Below are some records. Return exactly the lines from the one with "Task: Click the list number 4 marker" to the one with "Given: Select the Weight Range (lbs) header", and nothing else.

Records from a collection
[Start of Attachment]

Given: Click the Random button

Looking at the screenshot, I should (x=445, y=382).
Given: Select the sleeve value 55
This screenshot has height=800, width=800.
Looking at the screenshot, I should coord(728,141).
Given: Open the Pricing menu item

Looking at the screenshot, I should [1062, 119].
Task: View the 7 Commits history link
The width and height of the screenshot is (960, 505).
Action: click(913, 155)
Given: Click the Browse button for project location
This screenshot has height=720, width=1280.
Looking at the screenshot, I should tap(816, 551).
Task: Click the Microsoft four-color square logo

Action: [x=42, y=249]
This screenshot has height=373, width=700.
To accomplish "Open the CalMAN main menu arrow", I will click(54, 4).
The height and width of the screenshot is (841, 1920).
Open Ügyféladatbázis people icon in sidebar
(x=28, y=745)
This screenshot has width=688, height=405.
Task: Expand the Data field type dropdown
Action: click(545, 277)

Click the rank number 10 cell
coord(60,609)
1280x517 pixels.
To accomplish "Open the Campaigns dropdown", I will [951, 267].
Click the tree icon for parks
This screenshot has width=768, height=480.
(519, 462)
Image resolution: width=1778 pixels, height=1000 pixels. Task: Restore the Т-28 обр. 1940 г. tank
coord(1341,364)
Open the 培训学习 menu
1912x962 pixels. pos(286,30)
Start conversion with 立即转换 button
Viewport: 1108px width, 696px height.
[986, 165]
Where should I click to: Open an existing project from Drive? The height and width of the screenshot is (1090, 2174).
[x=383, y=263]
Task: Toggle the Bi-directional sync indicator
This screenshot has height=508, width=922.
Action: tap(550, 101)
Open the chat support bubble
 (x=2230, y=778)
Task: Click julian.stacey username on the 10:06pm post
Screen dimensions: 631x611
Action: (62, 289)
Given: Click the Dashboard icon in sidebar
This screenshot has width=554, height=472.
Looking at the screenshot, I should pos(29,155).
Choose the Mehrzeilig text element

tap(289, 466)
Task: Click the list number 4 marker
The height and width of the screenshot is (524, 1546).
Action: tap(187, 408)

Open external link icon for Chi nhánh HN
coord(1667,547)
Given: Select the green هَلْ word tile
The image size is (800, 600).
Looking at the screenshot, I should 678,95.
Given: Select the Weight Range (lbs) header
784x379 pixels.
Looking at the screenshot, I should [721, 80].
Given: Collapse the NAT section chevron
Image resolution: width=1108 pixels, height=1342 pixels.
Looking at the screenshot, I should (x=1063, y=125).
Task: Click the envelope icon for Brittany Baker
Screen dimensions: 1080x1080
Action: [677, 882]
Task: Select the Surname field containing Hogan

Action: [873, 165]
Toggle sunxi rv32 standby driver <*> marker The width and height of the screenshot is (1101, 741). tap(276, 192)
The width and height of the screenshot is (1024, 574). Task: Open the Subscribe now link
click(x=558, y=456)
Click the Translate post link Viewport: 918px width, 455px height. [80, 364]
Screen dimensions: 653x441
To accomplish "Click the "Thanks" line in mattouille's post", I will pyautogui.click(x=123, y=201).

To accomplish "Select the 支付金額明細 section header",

[End of Attachment]

## Solution to this exercise
Task: Click the list number 4 marker
The height and width of the screenshot is (524, 1546).
Action: tap(187, 408)

Open external link icon for Chi nhánh HN
coord(1667,547)
Given: Select the green هَلْ word tile
The image size is (800, 600).
Looking at the screenshot, I should 678,95.
Given: Select the Weight Range (lbs) header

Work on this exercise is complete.